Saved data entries

--

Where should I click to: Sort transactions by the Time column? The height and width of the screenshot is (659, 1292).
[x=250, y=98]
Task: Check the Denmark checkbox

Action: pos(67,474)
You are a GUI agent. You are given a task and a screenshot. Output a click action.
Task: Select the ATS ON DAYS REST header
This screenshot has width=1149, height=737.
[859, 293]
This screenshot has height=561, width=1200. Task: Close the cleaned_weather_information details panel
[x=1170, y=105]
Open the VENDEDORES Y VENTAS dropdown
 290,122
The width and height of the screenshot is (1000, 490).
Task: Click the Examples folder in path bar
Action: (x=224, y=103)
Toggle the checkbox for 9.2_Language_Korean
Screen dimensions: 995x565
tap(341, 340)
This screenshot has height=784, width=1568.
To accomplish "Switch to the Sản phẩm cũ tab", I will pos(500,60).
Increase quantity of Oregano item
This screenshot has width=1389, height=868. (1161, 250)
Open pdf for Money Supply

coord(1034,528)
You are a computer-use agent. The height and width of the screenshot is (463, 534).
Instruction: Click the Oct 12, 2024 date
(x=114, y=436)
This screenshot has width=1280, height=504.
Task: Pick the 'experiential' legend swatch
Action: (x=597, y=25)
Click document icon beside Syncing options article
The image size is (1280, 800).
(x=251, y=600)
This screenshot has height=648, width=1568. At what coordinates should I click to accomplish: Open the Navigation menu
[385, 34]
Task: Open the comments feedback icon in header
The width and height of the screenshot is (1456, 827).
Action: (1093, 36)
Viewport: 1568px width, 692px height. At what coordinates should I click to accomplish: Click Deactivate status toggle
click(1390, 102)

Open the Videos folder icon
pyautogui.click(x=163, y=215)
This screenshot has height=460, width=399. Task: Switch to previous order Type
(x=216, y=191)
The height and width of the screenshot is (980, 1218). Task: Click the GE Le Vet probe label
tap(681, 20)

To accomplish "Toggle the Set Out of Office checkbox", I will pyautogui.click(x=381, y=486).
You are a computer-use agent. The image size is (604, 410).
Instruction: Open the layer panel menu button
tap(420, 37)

--

EXERCISE ▸ Where a line above contains the word "header", copy that line.

THE COMPLETED TASK ▸
Task: Select the ATS ON DAYS REST header
Task: Open the comments feedback icon in header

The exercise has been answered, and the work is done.